**Work to be completed:** Please write out every line of the material below without changing anything.

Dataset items
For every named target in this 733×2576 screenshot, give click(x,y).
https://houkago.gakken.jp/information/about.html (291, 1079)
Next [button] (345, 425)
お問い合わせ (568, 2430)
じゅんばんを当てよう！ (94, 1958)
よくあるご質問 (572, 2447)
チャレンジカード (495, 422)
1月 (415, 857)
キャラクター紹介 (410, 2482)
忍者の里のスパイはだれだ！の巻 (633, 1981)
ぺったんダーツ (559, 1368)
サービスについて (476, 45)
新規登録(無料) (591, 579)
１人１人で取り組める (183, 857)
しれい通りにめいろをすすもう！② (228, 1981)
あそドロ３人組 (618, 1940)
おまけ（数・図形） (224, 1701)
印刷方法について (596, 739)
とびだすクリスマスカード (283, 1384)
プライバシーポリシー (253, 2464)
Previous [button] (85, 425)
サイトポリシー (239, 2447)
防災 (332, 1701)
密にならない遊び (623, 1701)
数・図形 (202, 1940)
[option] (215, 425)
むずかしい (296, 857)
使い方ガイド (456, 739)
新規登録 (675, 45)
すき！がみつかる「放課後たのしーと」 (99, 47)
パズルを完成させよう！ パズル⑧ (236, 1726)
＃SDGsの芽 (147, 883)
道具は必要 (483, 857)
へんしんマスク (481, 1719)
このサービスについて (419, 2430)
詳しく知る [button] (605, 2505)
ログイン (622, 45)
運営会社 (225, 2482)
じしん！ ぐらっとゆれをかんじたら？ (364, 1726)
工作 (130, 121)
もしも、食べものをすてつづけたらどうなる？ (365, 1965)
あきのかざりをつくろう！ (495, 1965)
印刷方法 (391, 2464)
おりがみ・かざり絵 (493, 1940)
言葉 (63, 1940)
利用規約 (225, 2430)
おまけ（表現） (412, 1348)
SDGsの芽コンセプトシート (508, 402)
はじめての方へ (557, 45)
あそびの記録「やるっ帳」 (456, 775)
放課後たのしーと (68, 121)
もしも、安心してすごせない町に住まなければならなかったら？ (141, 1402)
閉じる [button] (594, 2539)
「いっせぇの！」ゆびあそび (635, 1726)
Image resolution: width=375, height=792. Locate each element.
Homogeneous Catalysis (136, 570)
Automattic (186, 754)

**Exercise result:**
For every named target in this 733×2576 screenshot, give click(x,y).
https://houkago.gakken.jp/information/about.html (291, 1079)
Next [button] (345, 425)
お問い合わせ (568, 2430)
じゅんばんを当てよう！ (94, 1958)
よくあるご質問 (572, 2447)
チャレンジカード (495, 422)
1月 (415, 857)
キャラクター紹介 (410, 2482)
忍者の里のスパイはだれだ！の巻 (633, 1981)
ぺったんダーツ (559, 1368)
サービスについて (476, 45)
新規登録(無料) (591, 579)
１人１人で取り組める (183, 857)
しれい通りにめいろをすすもう！② (228, 1981)
あそドロ３人組 (618, 1940)
おまけ（数・図形） (224, 1701)
印刷方法について (596, 739)
とびだすクリスマスカード (283, 1384)
プライバシーポリシー (253, 2464)
Previous [button] (85, 425)
サイトポリシー (239, 2447)
防災 (332, 1701)
密にならない遊び (623, 1701)
数・図形 (202, 1940)
[option] (215, 425)
むずかしい (296, 857)
使い方ガイド (456, 739)
新規登録 (675, 45)
すき！がみつかる「放課後たのしーと」 (99, 47)
パズルを完成させよう！ パズル⑧ (236, 1726)
＃SDGsの芽 (147, 883)
道具は必要 (483, 857)
へんしんマスク (481, 1719)
このサービスについて (419, 2430)
詳しく知る [button] (605, 2505)
ログイン (622, 45)
運営会社 (225, 2482)
じしん！ ぐらっとゆれをかんじたら？ (364, 1726)
工作 (130, 121)
もしも、食べものをすてつづけたらどうなる？ (365, 1965)
あきのかざりをつくろう！ (495, 1965)
印刷方法 (391, 2464)
おりがみ・かざり絵 (493, 1940)
言葉 (63, 1940)
利用規約 (225, 2430)
おまけ（表現） (412, 1348)
SDGsの芽コンセプトシート (508, 402)
はじめての方へ (557, 45)
あそびの記録「やるっ帳」 (456, 775)
放課後たのしーと (68, 121)
もしも、安心してすごせない町に住まなければならなかったら？ (141, 1402)
閉じる [button] (594, 2539)
「いっせぇの！」ゆびあそび (635, 1726)
Image resolution: width=375, height=792. Locate each element.
Homogeneous Catalysis (136, 570)
Automattic (186, 754)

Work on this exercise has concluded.